ST. PAUL, Minn. (FOX 9) - A top Minnesota House Democrat said his chamber will vote by the end of the legislative session to legalize recreational marijuana.
Democrats have aggressively pushed their adult-use marijuana legislation through four committees this session, even as Republicans who control the Senate vow to block the bill. GOP members in the Senate are debating an expansion of the state's medical marijuana program instead.
The House bill will be done with its remaining committee stops in April and be ready for a floor vote in May, Majority Leader Ryan Winkler told FOX 9 in an email.
"Minnesotans are ready for cannabis, and we will keep pushing until it gets done," said Winkler, DFL-Golden Valley.
The bill would allow people ages 21 and older to possess marijuana and grow up to eight plants. It sets up a framework for businesses to produce and sell the drug and imposes a 10 percent sales tax, which participants in Minnesota's medical marijuana program would be exempted from paying.
The measure also gets rid of some criminal penalties and wipes clean the records of many people convicted of marijuana-related crimes.
Support has come almost entirely from Democrats, though two Republicans -- state Reps. Keith Franke and Tony Jurgens -- voted in one committee to advance the legislation forward.
Fifteen states have legalized adult-use marijuana. New York became the latest on Wednesday when Gov. Andrew Cuomo signed a law that also expunges the records of people convicted of possessing a small amount of the drug.
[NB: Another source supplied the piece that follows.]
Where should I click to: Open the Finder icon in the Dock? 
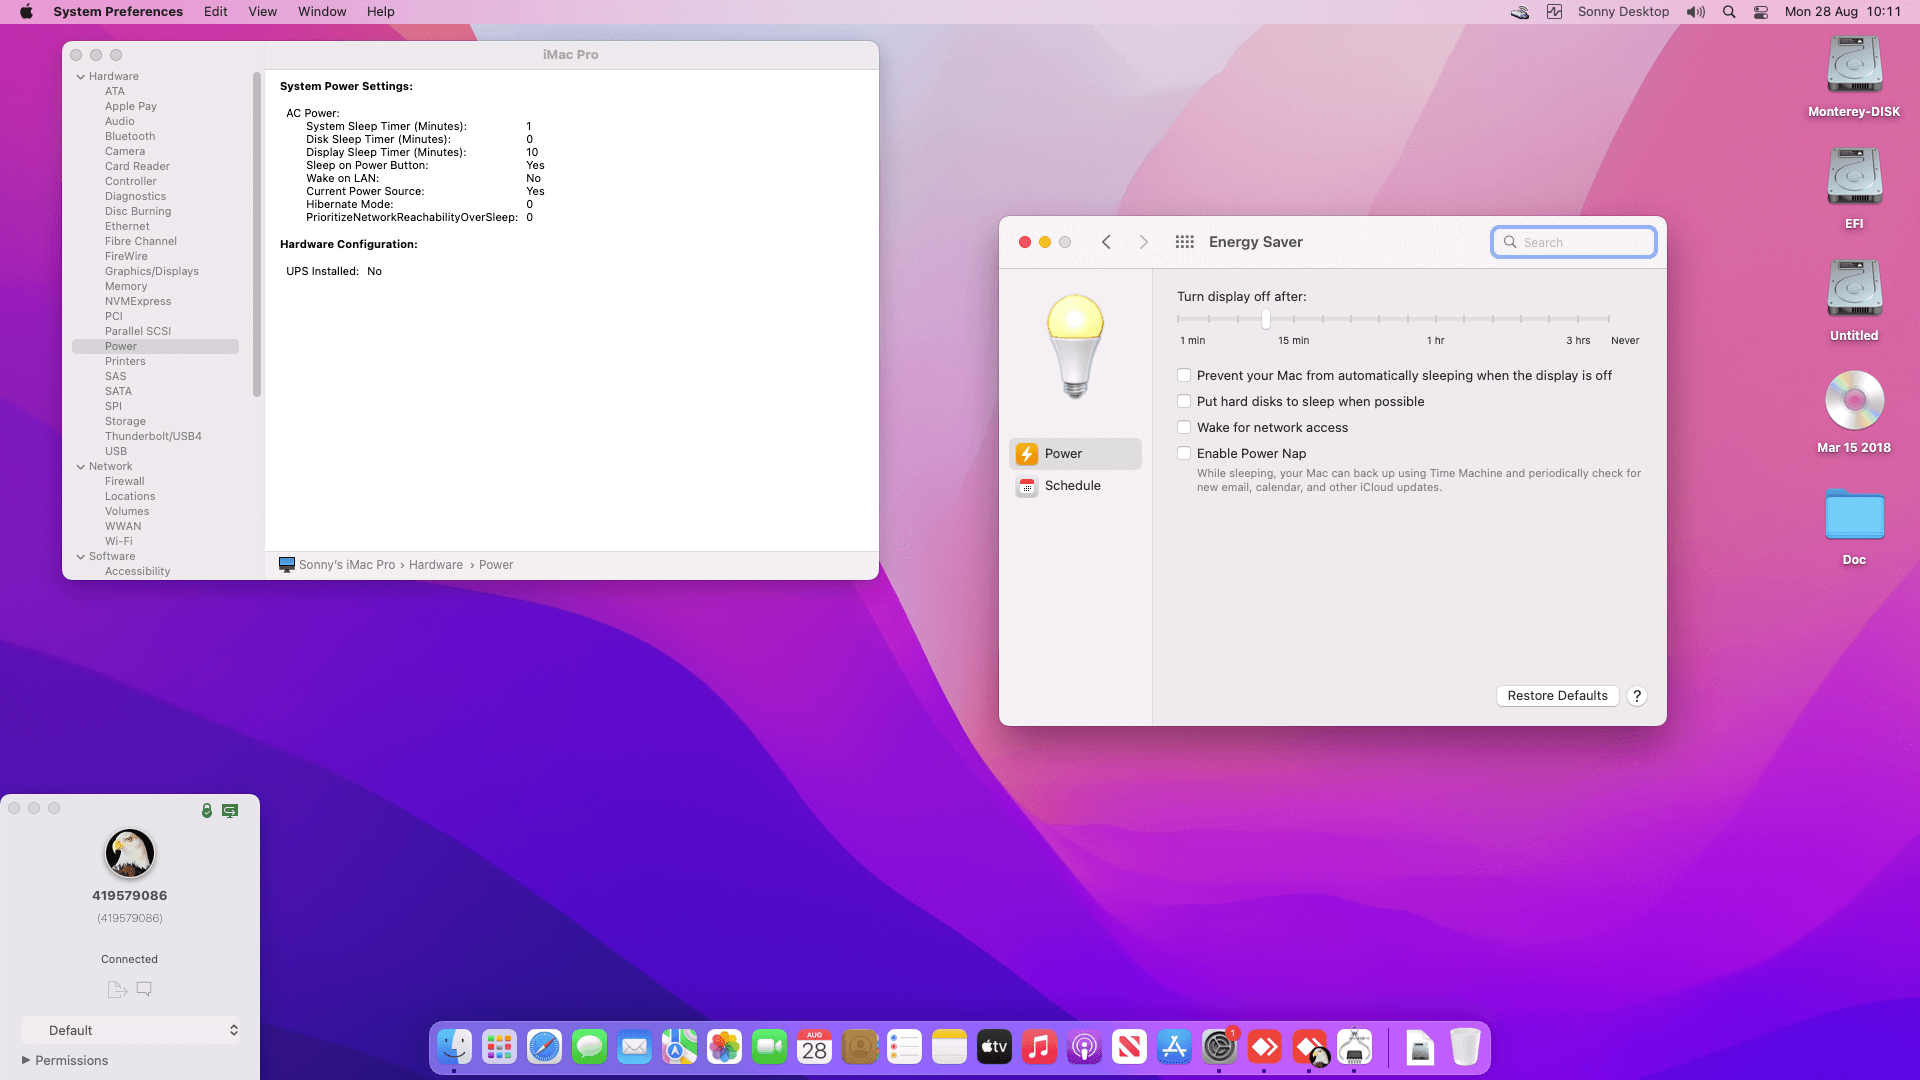tap(454, 1047)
Minnesota will almost certainly not become the next state to do so, as Senate Republicans say they do not support legalization. Instead, some GOP members are advancing legislation to expand the state's medical marijuana program.
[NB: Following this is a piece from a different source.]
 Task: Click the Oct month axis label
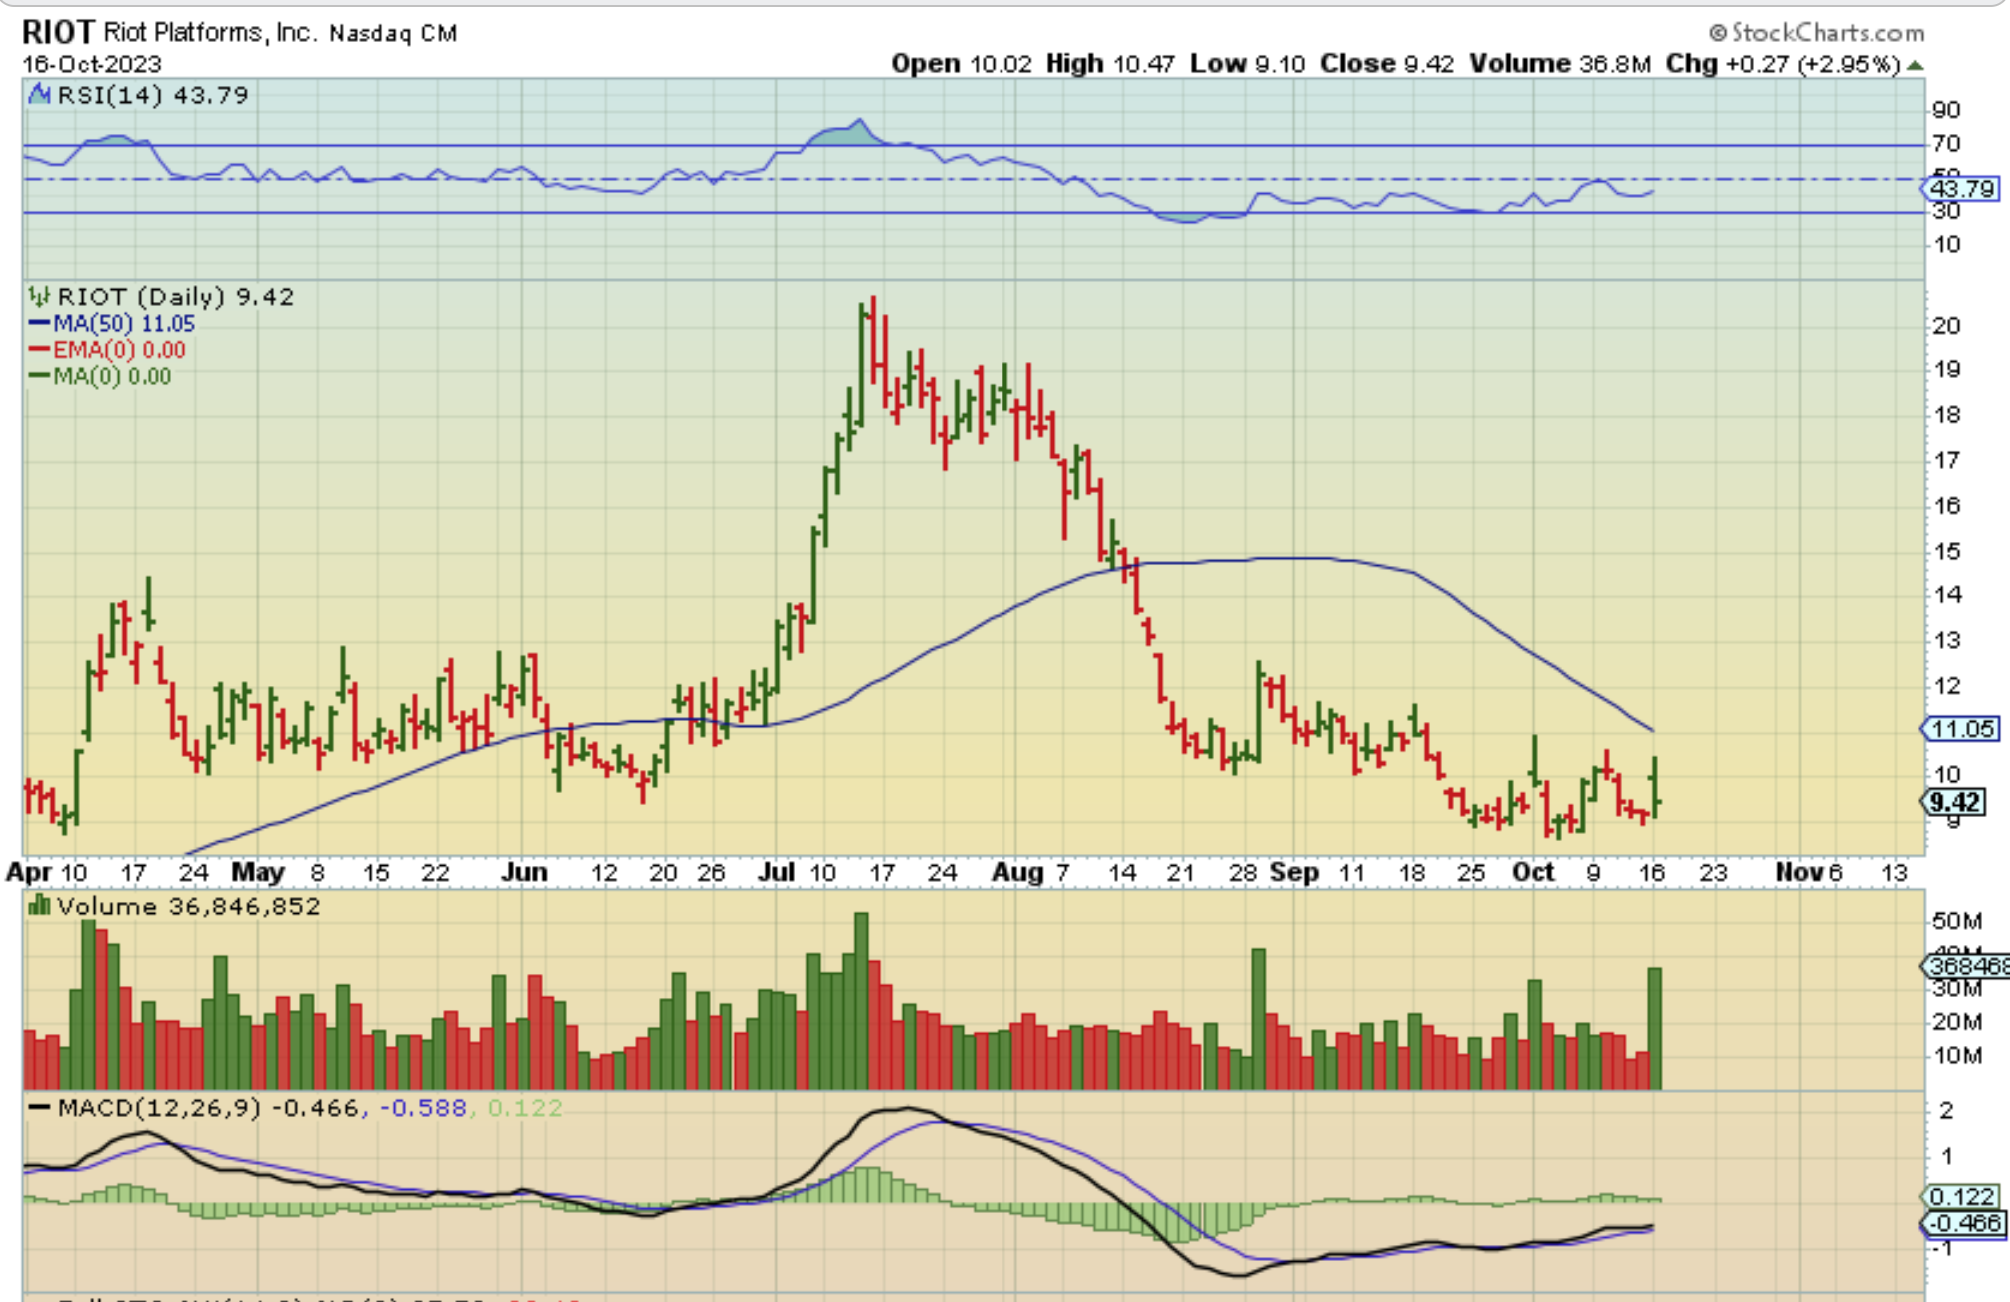click(1532, 872)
Their bill would allow medical users to smoke the drug by allowing dried raw plants to be administered within the program. Other changes would allow curbside delivery and make opioid addiction a treatable condition.
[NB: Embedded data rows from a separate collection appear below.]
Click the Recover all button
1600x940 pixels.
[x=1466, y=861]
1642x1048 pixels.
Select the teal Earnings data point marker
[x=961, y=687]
"This is a sincere step to update our medical cannabis program," state Sen. Michelle Benson, the Republican who chairs the Senate Health committee, said March 1. "It is not a path toward legalization."
Minnesota's program is the only one in the U.S. that does not allow medical users to smoke marijuana, which is a cheaper treatment than using oils.
Kim Kelsey, whose son Alec uses CBD oil to treat life-threatening seizures after a near-fatal diagnosis of encephalitis, said her family has spent $65,000 over the past five and a half years on the treatment.
"$65,000 cash," she told lawmakers during a March 1 hearing. "Unfortunately, the cost of his medical cannabis has been a serious financial challenge to us."
As of last week, 31,953 patients are active in Minnesota's medical marijuana program. It currently has 15 approved conditions, with two more -- sickle cell disease and chronic motor or vocal tic disorder -- becoming effective in August.